Specifically, you’ll deploy the Phi-3.5 vision model on Arm-based servers running Ubuntu 24.04 LTS.
These instructions have been tested on a 32-core Azure Dpls_v6
instance with 32 cores, 64GB of RAM, and 32GB of disk space.
You will learn how to build and configure ONNX Runtime to enable efficient LLM inference on Arm CPUs.
This Learning Path walks you through the following tasks:
On your Arm-based server, install the following packages:
sudo apt update
sudo apt install python3-pip python3-venv cmake -y
Use a file editor of your choice and create a requirements.txt
file with the Python packages shown below:
requests
torch
transformers
accelerate
huggingface-hub
Create a virtual environment:
python3 -m venv onnx-env
Activate the virtual environment:
source onnx-env/bin/activate
Install the required libraries using pip:
pip install -r requirements.txt
Clone and build the onnxruntime-genai
repository, which includes the Kleidi AI optimized ONNX Runtime, using the following commands:
git clone https://github.com/microsoft/onnxruntime-genai.git
cd onnxruntime-genai/
python3 build.py --config Release
cd build/Linux/Release/wheel/
pip install onnxruntime_genai-0.9.0.dev0-cp312-cp312-linux_aarch64.whl
Ensure you’re using Python 3.12 to match the cp312 wheel format.

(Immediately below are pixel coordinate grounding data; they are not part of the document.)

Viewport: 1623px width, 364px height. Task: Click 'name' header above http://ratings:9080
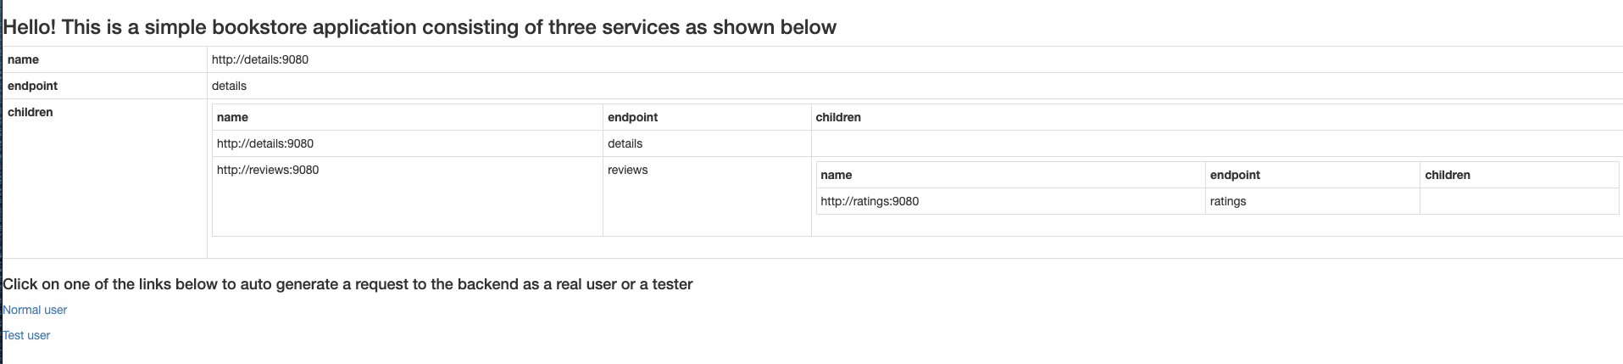pos(1010,175)
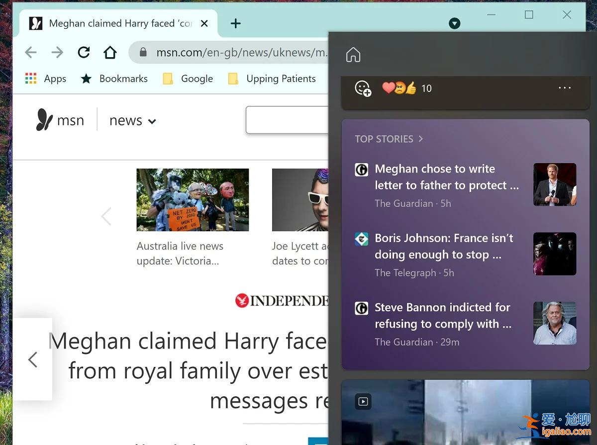Click the browser forward arrow button

(57, 52)
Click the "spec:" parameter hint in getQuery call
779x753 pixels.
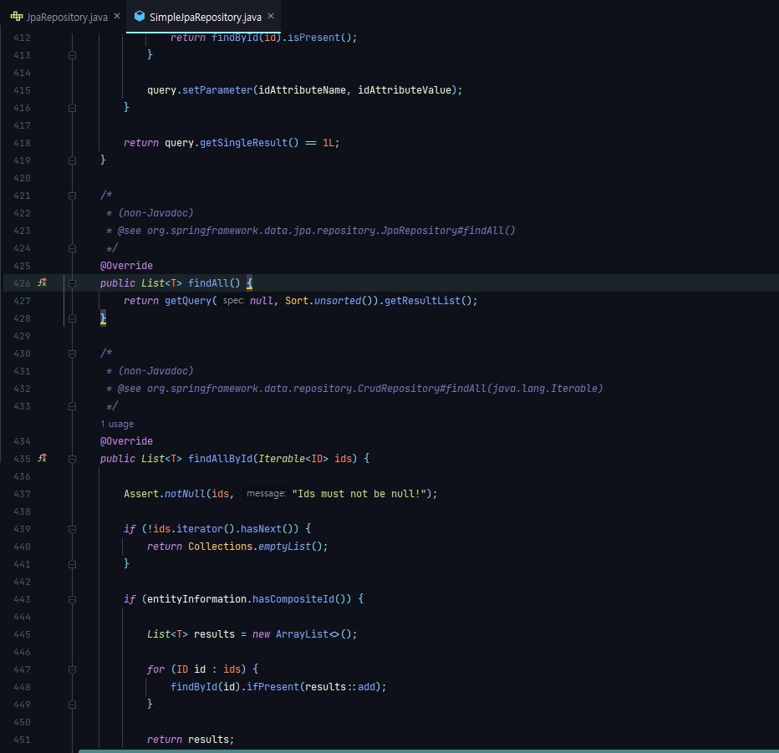233,301
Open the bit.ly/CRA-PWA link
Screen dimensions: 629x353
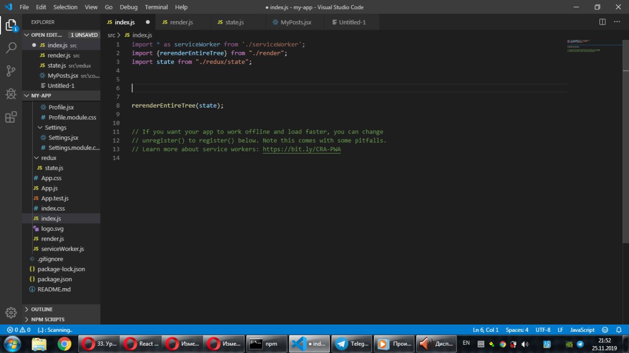pyautogui.click(x=301, y=149)
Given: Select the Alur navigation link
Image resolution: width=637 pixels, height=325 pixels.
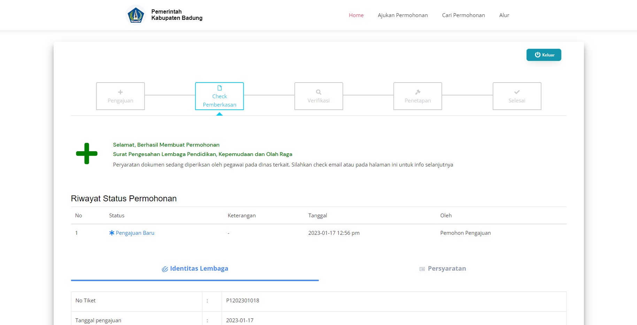Looking at the screenshot, I should click(504, 15).
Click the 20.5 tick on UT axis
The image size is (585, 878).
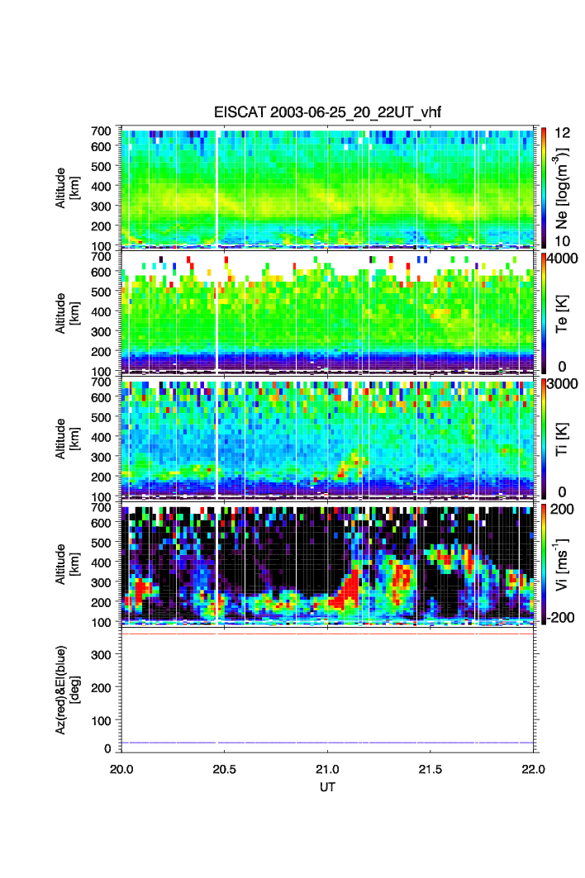[x=225, y=769]
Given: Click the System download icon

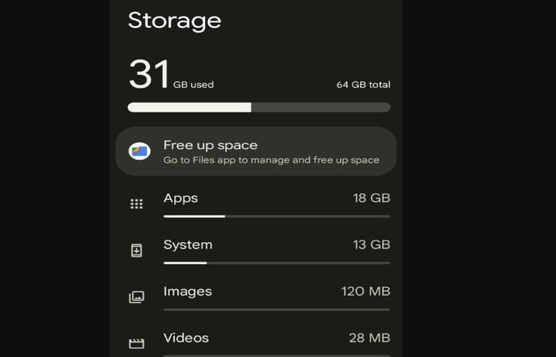Looking at the screenshot, I should [137, 251].
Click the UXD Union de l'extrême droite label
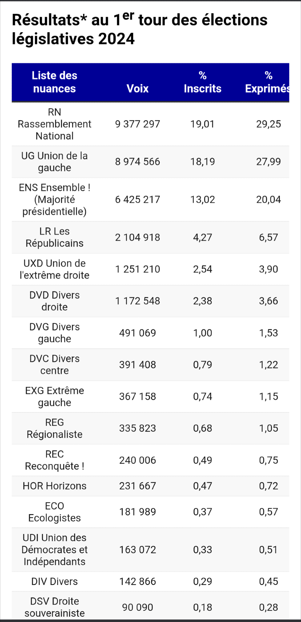Screen dimensions: 301x622 click(54, 269)
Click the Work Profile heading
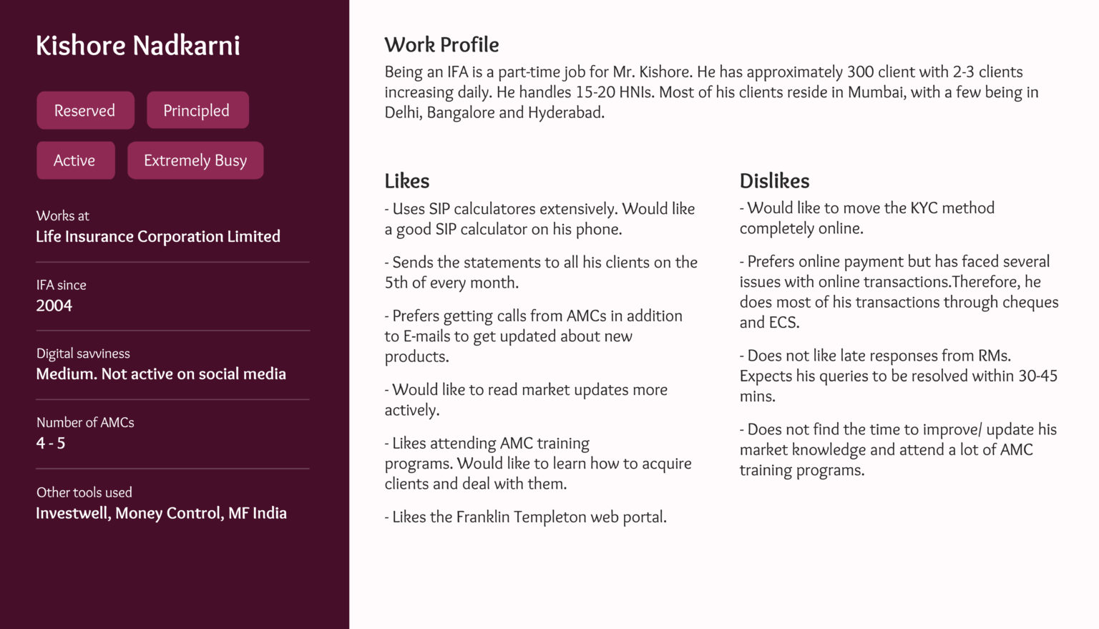1099x629 pixels. pos(441,44)
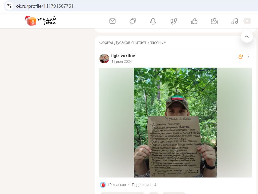Open the three-dot post options menu
Viewport: 258px width, 194px height.
[248, 56]
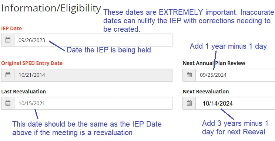Click the red IEP Date label
Screen dimensions: 275x141
11,28
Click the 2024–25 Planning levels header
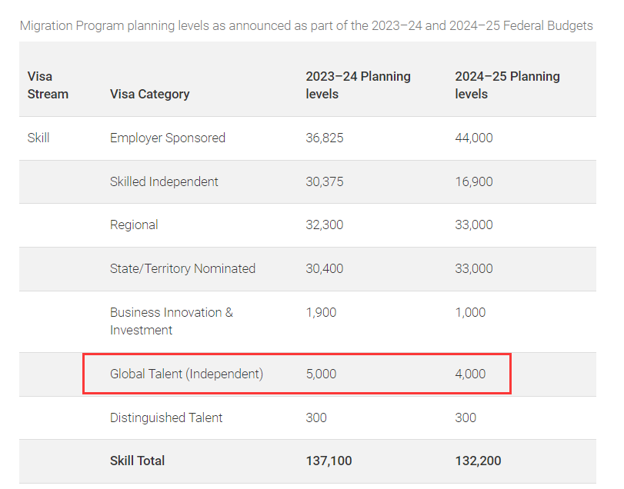Screen dimensions: 624x489 pos(507,85)
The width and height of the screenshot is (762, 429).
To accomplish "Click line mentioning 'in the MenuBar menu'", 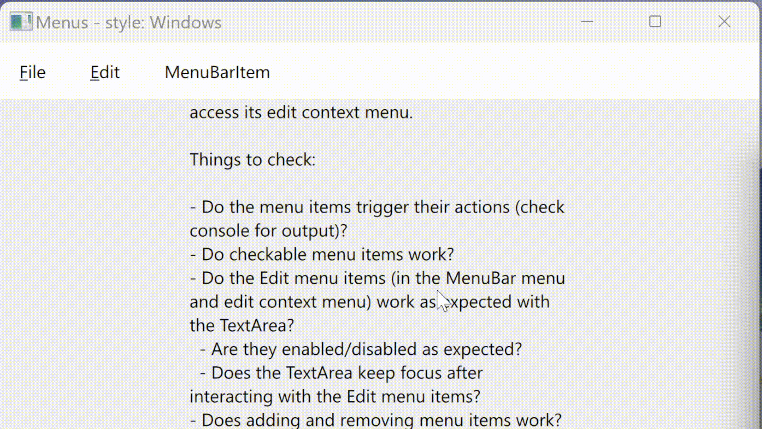I will pos(377,278).
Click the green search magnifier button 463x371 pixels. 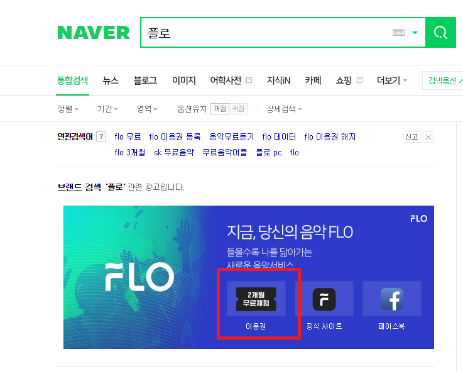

This build includes optimizations from KleidiAI for efficient inference on Arm CPUs.
Navigate to your home directory. Now download the quantized model using huggingface-cli
:
cd ~
huggingface-cli download microsoft/Phi-3.5-vision-instruct-onnx --include cpu_and_mobile/cpu-int4-rtn-block-32-acc-level-4/* --local-dir .
The Phi-3.5 vision model is now downloaded in ONNX format with INT4 quantization and is ready to run with ONNX Runtime.